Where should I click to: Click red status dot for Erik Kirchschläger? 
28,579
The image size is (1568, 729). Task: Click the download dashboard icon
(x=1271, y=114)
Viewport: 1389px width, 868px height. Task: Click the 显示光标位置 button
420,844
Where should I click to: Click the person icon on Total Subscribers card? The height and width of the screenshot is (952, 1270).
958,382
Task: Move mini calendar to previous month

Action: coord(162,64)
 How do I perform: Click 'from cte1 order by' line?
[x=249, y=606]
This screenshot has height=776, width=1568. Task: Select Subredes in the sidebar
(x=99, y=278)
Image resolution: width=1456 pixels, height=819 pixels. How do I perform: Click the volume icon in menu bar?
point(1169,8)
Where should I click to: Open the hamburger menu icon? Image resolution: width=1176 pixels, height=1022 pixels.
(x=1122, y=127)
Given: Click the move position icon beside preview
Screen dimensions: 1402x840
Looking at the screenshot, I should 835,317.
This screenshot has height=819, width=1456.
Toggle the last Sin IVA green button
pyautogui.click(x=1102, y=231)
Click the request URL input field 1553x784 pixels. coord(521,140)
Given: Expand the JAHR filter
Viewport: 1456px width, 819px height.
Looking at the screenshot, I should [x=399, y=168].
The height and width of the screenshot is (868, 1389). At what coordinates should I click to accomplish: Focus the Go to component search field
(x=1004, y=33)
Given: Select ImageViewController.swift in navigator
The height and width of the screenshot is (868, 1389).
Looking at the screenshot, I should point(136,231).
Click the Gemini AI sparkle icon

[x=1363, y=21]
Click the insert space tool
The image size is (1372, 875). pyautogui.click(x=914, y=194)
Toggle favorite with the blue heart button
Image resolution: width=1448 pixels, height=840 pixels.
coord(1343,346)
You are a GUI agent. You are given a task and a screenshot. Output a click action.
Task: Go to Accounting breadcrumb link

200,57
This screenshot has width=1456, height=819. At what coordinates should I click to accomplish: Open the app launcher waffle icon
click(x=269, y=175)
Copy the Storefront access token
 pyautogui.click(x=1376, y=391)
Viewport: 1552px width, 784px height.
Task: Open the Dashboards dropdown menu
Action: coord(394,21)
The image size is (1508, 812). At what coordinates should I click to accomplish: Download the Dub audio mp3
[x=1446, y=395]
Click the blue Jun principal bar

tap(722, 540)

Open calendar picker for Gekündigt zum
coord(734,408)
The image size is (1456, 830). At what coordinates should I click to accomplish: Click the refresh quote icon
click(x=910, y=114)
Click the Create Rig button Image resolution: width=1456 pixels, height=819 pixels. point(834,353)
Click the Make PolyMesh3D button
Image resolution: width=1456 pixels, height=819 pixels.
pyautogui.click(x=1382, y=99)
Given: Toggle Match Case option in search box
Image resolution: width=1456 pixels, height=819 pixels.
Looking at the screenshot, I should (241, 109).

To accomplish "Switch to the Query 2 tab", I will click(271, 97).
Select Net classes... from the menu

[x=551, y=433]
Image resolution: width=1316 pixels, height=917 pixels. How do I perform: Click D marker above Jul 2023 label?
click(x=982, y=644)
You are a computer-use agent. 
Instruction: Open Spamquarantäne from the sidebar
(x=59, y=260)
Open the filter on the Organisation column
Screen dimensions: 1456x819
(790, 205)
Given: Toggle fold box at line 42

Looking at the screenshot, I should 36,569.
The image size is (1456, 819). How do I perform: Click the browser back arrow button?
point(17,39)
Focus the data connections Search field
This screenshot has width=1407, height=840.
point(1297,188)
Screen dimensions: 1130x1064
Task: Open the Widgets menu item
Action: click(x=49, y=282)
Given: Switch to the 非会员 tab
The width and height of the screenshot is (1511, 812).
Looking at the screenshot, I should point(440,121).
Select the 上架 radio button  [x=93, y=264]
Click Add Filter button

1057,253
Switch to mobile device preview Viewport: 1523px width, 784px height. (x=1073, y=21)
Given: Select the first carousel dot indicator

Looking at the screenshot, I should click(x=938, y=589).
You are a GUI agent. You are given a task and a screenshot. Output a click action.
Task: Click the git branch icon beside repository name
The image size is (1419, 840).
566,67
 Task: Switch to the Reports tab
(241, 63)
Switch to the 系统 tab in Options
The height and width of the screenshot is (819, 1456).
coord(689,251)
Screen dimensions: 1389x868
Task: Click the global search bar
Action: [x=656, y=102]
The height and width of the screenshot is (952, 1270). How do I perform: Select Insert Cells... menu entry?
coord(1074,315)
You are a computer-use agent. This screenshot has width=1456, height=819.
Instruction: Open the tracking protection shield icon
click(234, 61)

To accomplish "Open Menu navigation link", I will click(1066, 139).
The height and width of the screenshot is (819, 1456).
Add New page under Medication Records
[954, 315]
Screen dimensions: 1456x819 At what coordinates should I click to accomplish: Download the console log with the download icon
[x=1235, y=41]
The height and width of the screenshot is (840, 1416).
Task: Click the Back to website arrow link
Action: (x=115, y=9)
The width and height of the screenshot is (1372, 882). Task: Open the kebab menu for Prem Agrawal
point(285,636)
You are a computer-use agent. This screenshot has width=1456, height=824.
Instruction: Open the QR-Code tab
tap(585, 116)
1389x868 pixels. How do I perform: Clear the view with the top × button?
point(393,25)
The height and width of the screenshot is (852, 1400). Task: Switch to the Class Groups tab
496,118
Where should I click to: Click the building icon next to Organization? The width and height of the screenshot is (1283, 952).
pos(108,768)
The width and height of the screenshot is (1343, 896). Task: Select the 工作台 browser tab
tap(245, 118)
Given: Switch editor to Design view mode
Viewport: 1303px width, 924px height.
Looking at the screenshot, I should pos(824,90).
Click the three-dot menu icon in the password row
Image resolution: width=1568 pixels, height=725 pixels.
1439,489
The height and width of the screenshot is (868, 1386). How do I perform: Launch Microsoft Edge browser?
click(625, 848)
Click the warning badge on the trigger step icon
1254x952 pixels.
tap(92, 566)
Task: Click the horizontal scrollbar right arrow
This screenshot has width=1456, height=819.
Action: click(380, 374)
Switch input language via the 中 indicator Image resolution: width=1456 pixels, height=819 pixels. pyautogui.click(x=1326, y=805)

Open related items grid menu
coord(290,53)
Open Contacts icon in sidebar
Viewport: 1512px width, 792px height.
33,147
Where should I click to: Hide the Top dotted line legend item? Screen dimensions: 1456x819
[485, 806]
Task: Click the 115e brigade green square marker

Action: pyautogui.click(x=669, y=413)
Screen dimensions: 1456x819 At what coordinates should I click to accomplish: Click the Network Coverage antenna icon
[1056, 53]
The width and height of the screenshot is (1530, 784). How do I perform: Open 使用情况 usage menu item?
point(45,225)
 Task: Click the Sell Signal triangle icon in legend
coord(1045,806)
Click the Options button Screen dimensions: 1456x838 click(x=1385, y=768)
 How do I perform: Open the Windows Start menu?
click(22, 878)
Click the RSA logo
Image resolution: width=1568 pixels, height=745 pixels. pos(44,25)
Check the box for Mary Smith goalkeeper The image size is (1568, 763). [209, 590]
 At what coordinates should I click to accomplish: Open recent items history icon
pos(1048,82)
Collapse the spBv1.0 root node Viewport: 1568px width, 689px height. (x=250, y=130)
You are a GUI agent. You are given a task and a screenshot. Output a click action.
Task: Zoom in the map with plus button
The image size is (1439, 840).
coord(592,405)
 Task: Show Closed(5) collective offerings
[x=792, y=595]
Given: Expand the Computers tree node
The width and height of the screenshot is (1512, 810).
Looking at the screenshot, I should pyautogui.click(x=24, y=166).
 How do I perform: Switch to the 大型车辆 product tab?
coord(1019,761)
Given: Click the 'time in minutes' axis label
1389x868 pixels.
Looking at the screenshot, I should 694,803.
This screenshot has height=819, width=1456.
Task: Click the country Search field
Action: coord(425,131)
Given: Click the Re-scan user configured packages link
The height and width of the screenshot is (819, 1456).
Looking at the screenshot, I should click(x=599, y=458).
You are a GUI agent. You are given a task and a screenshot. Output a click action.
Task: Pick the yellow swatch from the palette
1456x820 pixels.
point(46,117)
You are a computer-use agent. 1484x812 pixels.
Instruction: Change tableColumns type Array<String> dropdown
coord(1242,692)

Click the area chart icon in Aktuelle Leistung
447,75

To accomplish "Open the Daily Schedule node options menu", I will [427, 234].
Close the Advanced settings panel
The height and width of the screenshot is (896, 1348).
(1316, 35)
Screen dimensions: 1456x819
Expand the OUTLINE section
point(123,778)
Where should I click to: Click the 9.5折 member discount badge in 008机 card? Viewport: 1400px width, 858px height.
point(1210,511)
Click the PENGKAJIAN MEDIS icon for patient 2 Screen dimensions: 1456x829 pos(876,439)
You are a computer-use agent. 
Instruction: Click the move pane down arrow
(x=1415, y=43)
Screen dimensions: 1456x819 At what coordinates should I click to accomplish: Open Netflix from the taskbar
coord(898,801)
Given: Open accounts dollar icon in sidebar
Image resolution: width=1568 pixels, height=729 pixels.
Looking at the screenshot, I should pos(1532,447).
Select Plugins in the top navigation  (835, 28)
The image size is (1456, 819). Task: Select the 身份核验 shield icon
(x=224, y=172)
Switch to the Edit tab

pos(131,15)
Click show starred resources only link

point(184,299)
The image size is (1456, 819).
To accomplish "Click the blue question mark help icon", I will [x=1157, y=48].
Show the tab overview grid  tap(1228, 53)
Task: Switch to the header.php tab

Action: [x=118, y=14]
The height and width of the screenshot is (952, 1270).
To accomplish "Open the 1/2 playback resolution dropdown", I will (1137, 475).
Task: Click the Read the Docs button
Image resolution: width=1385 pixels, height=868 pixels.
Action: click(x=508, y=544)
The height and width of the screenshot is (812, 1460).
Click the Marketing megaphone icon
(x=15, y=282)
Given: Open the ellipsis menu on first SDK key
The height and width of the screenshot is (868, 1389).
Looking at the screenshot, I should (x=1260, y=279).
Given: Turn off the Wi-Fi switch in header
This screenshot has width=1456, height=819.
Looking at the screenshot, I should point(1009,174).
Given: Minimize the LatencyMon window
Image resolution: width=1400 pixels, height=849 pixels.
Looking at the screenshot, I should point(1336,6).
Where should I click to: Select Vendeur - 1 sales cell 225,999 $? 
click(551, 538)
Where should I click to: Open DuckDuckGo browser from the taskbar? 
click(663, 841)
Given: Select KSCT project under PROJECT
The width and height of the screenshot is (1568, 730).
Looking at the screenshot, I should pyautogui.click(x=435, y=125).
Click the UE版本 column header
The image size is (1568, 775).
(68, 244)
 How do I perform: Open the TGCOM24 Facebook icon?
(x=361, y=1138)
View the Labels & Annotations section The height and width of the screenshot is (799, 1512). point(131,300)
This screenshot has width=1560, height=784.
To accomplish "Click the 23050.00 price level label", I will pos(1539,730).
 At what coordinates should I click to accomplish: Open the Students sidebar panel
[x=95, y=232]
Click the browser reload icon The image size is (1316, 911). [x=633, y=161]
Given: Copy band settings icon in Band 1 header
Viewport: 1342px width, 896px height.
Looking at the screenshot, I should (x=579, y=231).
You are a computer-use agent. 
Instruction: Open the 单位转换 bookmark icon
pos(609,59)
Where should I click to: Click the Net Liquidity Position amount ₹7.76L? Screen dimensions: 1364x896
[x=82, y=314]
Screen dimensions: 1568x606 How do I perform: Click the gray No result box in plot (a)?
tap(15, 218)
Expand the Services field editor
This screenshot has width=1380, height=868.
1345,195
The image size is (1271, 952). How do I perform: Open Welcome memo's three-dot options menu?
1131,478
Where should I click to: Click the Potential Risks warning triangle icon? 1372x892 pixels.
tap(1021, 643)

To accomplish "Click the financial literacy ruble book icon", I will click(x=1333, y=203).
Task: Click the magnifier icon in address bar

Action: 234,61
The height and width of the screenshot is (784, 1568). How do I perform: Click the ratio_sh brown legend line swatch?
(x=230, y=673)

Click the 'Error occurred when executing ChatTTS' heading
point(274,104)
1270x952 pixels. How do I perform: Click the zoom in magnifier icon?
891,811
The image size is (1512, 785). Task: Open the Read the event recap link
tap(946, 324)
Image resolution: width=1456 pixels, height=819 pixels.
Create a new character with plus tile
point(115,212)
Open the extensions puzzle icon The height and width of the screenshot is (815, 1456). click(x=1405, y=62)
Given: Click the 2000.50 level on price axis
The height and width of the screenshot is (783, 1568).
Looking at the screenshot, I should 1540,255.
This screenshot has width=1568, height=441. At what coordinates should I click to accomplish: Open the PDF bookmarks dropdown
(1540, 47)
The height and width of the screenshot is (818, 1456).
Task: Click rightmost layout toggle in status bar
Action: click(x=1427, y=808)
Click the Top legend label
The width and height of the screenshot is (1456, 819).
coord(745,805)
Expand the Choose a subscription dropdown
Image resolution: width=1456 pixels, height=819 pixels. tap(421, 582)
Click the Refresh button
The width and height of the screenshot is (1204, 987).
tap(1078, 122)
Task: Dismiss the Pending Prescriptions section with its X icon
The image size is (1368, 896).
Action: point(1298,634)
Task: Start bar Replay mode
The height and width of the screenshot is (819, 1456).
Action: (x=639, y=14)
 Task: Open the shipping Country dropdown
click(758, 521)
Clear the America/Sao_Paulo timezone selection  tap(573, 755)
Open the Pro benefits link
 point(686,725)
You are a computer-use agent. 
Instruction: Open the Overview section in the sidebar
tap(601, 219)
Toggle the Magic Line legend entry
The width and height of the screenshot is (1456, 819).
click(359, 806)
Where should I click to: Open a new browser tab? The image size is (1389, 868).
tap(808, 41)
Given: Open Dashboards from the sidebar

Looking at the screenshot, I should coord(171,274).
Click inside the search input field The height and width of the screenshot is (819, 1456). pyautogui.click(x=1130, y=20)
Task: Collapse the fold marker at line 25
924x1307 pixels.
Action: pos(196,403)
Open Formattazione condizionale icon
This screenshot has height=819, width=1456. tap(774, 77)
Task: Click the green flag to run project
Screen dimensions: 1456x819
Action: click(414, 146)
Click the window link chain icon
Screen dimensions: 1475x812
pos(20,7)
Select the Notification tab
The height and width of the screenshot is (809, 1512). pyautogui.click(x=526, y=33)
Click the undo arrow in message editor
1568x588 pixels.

——————————

# Directions
Scan the material above. Extract every line in which the word "axis" occurs.

# Exercise solution
Given: Click the 'time in minutes' axis label
Given: Click the 2000.50 level on price axis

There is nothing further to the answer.